We’ve had exceptionally strong classes in scorching hot rooms (teacher training), and had to sit several times in a relatively cool room, it almost seems like there’s no rhyme or reason! There are so many variables, that trying to get the exact right combination and keep everything external to you perfectly under control is an exhausting enterprise all by itself.

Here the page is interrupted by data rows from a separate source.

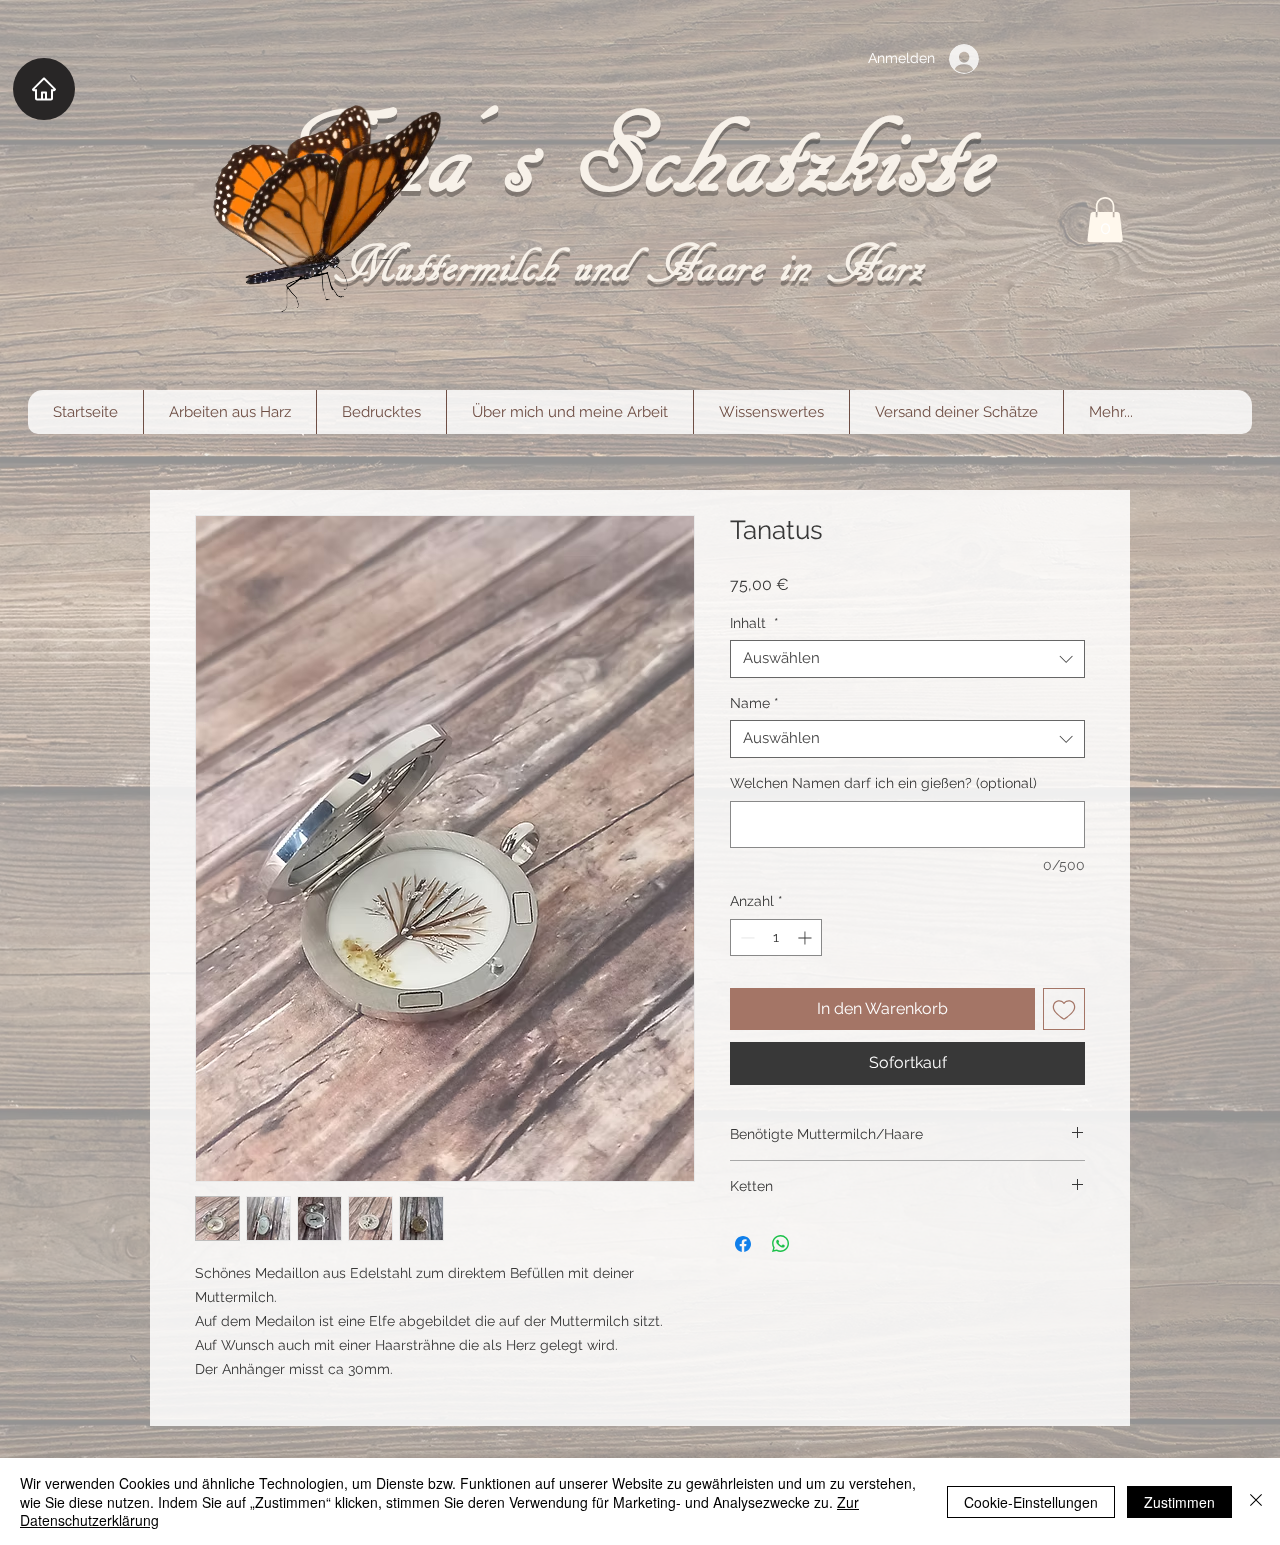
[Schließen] (1256, 1501)
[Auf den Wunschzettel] (1064, 1009)
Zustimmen (1179, 1502)
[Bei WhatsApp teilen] (781, 1244)
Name (754, 703)
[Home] (44, 89)
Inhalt (754, 623)
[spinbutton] (776, 937)
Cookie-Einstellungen (1031, 1502)
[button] (1105, 219)
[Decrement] (745, 937)
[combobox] (907, 659)
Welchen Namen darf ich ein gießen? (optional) (883, 783)
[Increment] (806, 937)
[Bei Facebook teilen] (743, 1244)
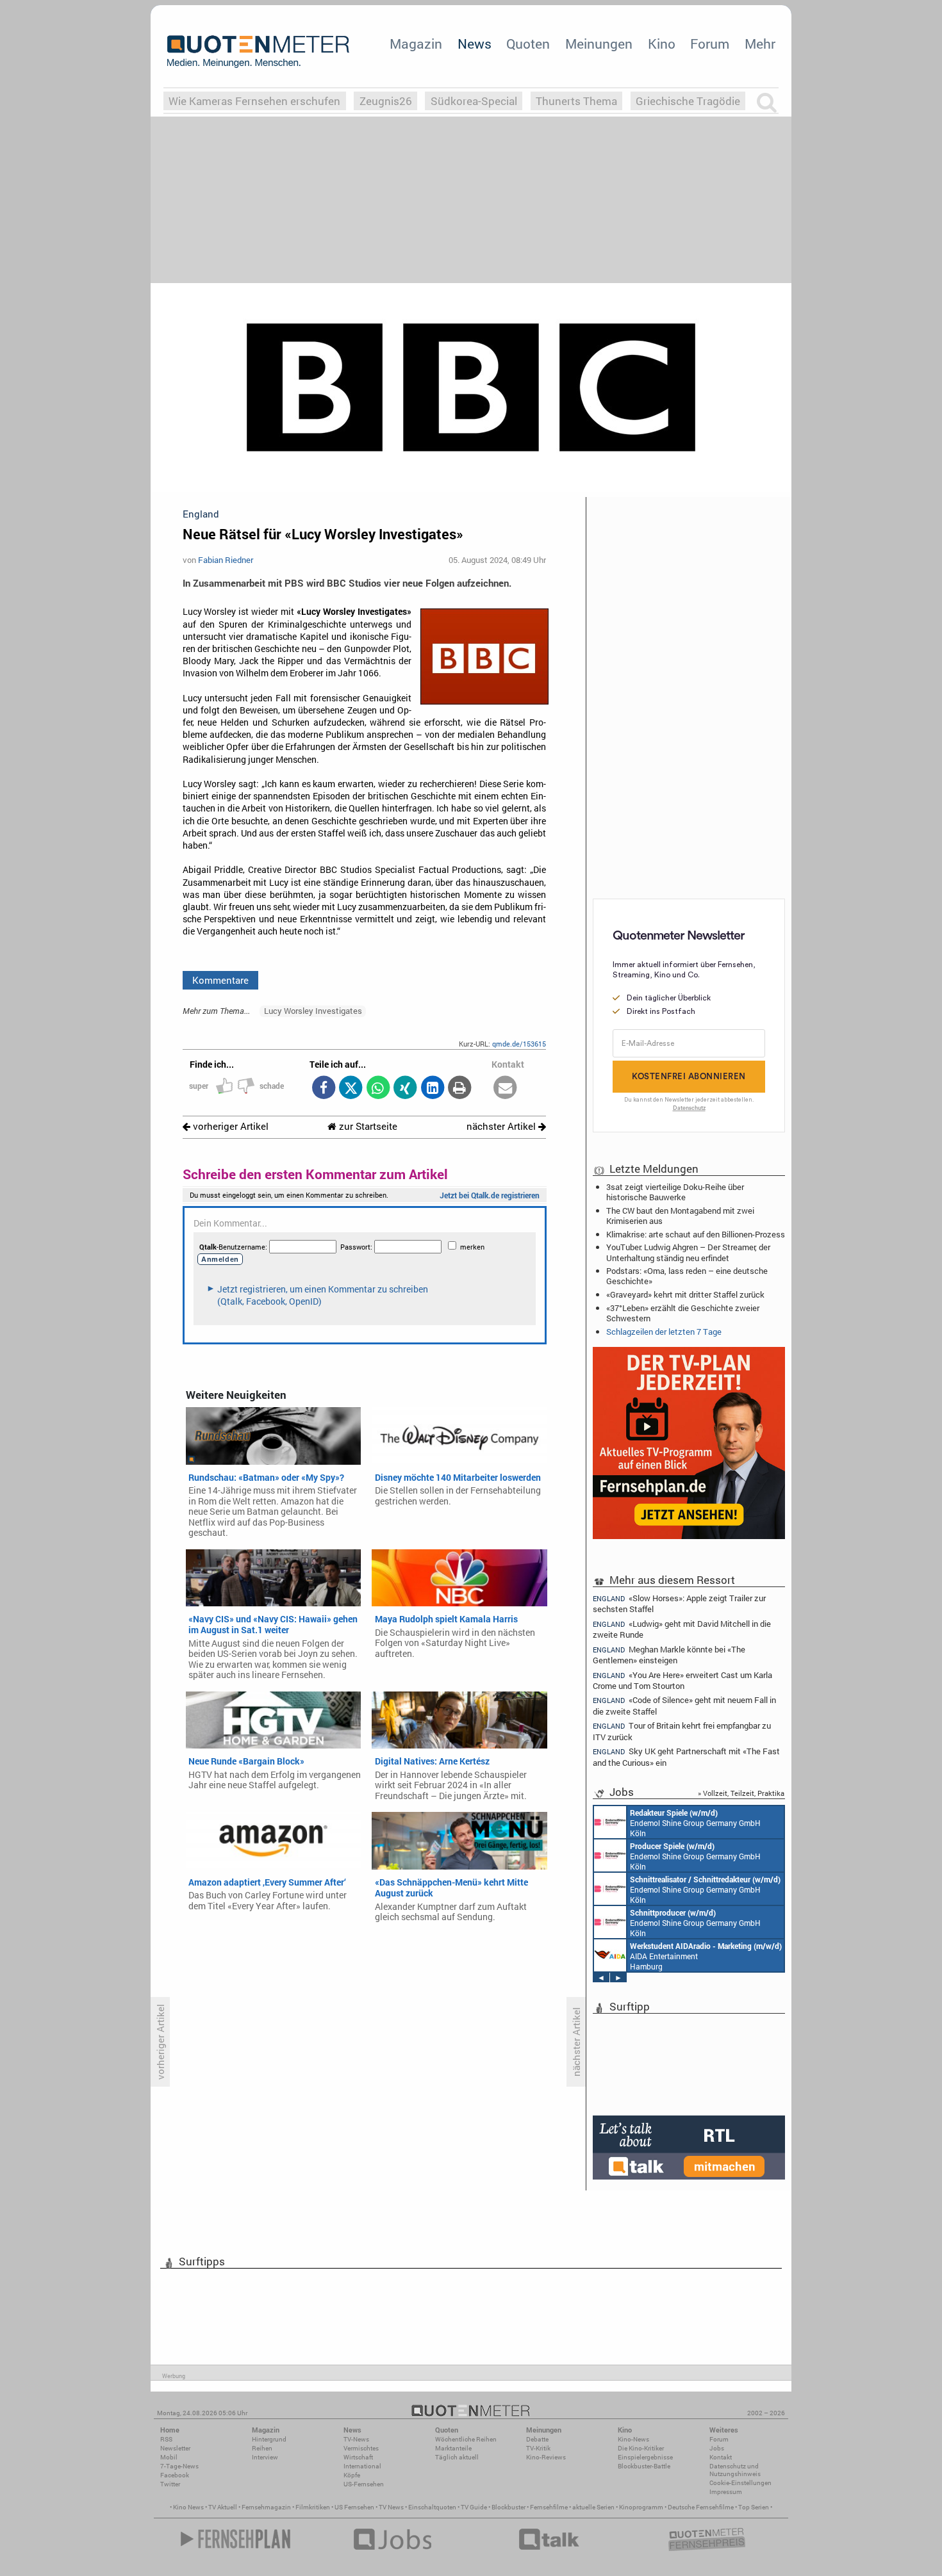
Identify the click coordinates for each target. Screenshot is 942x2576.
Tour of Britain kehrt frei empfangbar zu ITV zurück (682, 1730)
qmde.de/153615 (519, 1043)
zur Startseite (366, 1126)
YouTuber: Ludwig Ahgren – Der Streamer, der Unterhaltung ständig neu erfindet (688, 1252)
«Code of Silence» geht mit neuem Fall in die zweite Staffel (684, 1705)
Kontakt (720, 2457)
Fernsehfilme (549, 2507)
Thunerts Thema (576, 101)
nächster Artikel (502, 1126)
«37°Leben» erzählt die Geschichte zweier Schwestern (682, 1313)
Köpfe (351, 2475)
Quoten (528, 44)
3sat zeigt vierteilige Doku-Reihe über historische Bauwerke (675, 1192)
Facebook (174, 2475)
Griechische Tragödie (688, 101)
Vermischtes (361, 2448)
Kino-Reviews (546, 2457)
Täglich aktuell (457, 2457)
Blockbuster (508, 2507)
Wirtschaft (358, 2457)
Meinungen (598, 44)
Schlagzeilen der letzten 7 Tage (664, 1331)
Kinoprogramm (641, 2507)
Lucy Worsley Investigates (313, 1011)
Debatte (537, 2439)
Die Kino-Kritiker (641, 2448)
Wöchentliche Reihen (466, 2439)
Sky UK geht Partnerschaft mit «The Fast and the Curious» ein (686, 1756)
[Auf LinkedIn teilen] (432, 1088)
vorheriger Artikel (229, 1126)
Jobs (716, 2448)
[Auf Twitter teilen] (351, 1088)
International (362, 2466)
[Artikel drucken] (460, 1088)
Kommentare (220, 980)
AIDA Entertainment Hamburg (706, 1956)
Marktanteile (453, 2448)
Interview (265, 2457)
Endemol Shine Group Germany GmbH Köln (695, 1822)
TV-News (356, 2439)
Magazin (416, 44)
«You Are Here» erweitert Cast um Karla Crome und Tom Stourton (682, 1680)
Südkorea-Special (474, 101)
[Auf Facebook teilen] (323, 1088)
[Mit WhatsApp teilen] (378, 1088)
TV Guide (474, 2507)
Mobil (169, 2457)
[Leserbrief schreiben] (505, 1088)
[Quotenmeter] (258, 51)
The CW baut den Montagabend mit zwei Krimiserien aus (680, 1216)
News (475, 44)
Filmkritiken (312, 2507)
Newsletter (175, 2448)
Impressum (725, 2492)
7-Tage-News (179, 2466)
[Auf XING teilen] (405, 1088)
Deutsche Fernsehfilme (701, 2507)
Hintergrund (269, 2439)
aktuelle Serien (593, 2507)
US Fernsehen (354, 2507)
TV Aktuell (222, 2507)
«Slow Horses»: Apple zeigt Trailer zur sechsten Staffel (679, 1602)
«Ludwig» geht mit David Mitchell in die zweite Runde (682, 1629)
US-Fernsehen (363, 2484)
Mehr (760, 44)
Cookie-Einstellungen (740, 2483)
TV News (391, 2507)
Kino (661, 44)
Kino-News (633, 2439)
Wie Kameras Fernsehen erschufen (254, 101)
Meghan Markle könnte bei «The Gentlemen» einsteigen (669, 1654)
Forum (709, 44)
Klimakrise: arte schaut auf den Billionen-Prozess (695, 1234)
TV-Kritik (538, 2448)
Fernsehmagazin (266, 2507)
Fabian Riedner (225, 560)
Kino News (188, 2507)
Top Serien (753, 2507)
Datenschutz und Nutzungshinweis (735, 2470)
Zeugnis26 (385, 101)
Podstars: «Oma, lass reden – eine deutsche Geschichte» (687, 1276)
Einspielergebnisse (645, 2457)
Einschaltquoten (432, 2507)
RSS (166, 2439)
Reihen (262, 2448)
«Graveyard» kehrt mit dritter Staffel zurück (685, 1294)
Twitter (170, 2484)
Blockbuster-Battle (644, 2466)
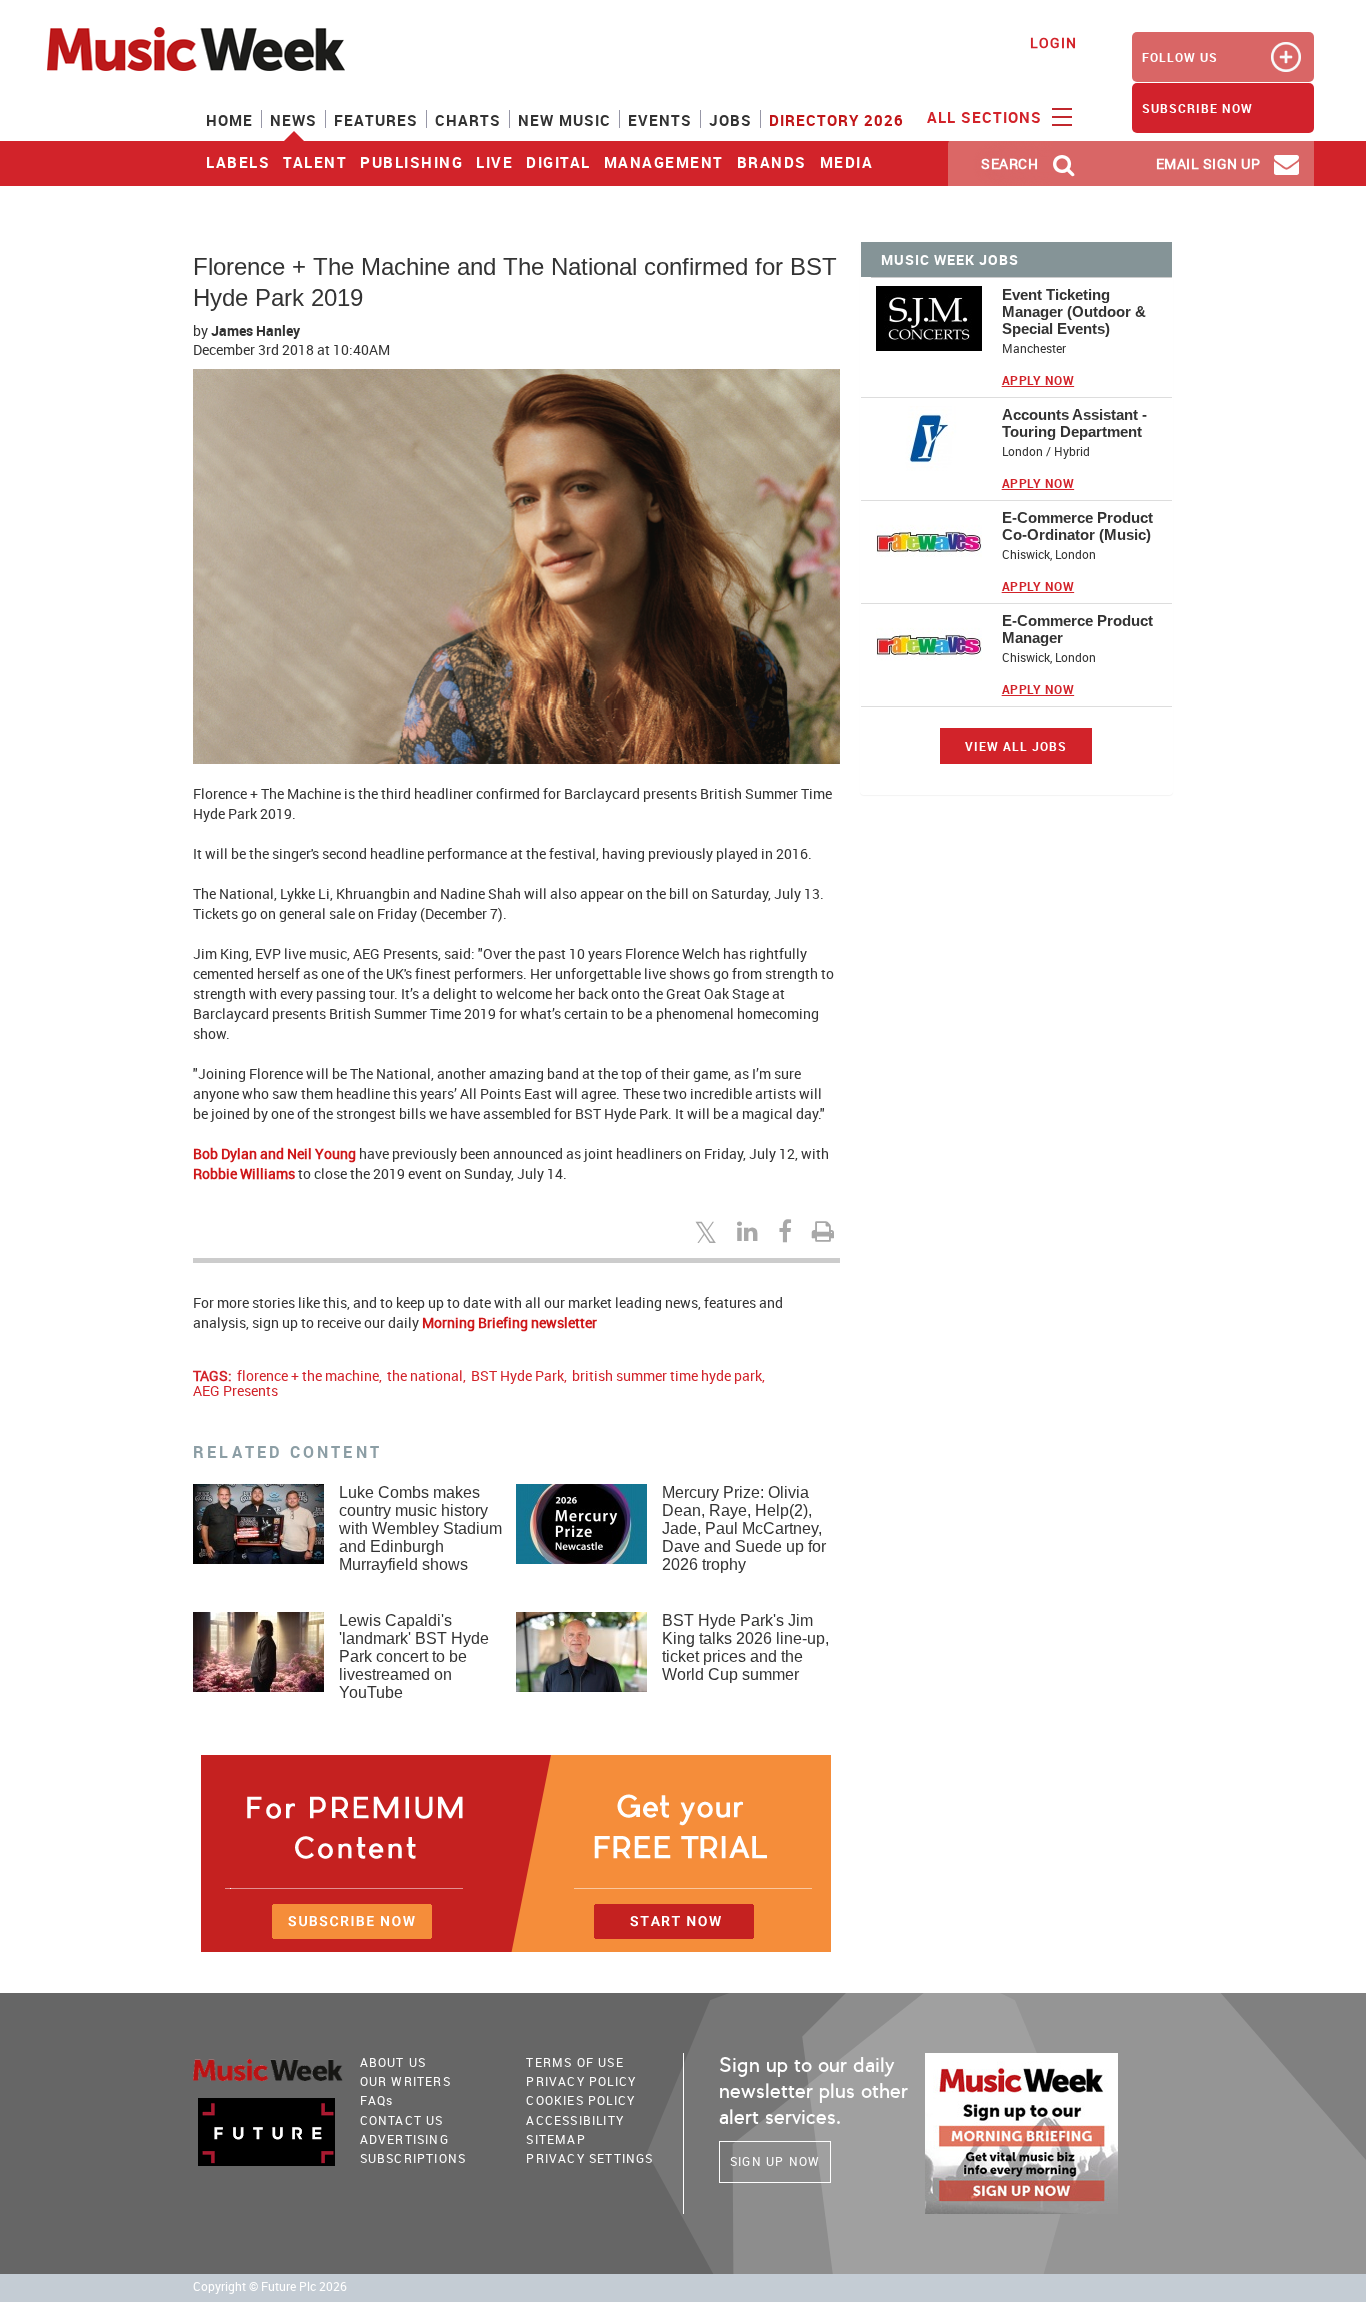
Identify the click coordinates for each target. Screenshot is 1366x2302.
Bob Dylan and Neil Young (274, 1153)
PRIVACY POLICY (581, 2081)
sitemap (555, 2139)
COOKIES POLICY (580, 2100)
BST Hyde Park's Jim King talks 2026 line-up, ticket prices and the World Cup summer (745, 1647)
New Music (564, 120)
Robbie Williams (244, 1173)
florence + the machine (308, 1375)
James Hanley (255, 330)
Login (1053, 42)
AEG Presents (235, 1390)
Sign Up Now (775, 2161)
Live (494, 162)
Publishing (411, 162)
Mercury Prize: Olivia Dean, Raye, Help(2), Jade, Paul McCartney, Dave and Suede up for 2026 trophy (744, 1528)
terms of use (574, 2062)
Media (847, 162)
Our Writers (405, 2081)
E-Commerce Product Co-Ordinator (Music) (1077, 526)
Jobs (730, 120)
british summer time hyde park (667, 1375)
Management (664, 162)
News (293, 120)
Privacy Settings (589, 2158)
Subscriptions (413, 2158)
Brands (772, 162)
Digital (558, 162)
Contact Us (402, 2120)
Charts (468, 120)
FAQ (377, 2100)
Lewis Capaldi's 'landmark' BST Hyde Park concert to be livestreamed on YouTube (414, 1656)
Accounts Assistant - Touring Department (1074, 423)
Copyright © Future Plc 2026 (270, 2286)
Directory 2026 (836, 120)
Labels (238, 162)
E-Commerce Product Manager (1077, 629)
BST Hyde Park (517, 1375)
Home (229, 120)
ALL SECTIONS (987, 117)
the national (425, 1375)
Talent (315, 162)
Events (660, 120)
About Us (393, 2062)
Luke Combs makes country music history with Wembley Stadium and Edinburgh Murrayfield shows (420, 1528)
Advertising (404, 2139)
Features (376, 120)
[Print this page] (826, 1231)
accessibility (575, 2120)
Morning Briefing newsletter (509, 1322)
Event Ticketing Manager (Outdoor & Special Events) (1074, 311)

I don’t have thumbs. I can’t run a thermostat or get ice out of the freezer. I have to surrender and relax and hang onto my happy equilibrium whether I can change my situation or not. Take it from me, the greatest favor you can do yourself, is to adjust your level of effort based on how strong and energetic you feel. If the heat doesn’t feel like much, hold your poses a little longer, lift your leg a little higher, sit a little deeper in your awkward pose. Concentrate and celebrate your strength. When you’re feeling tired, back off on your effort slightly and concentrate on surrender and relaxation. When you can adjust your effort to match your environment and how you feel, you’ll have a practice that is an authentic reflection of where you are and how you feel today.
Love, Noodle.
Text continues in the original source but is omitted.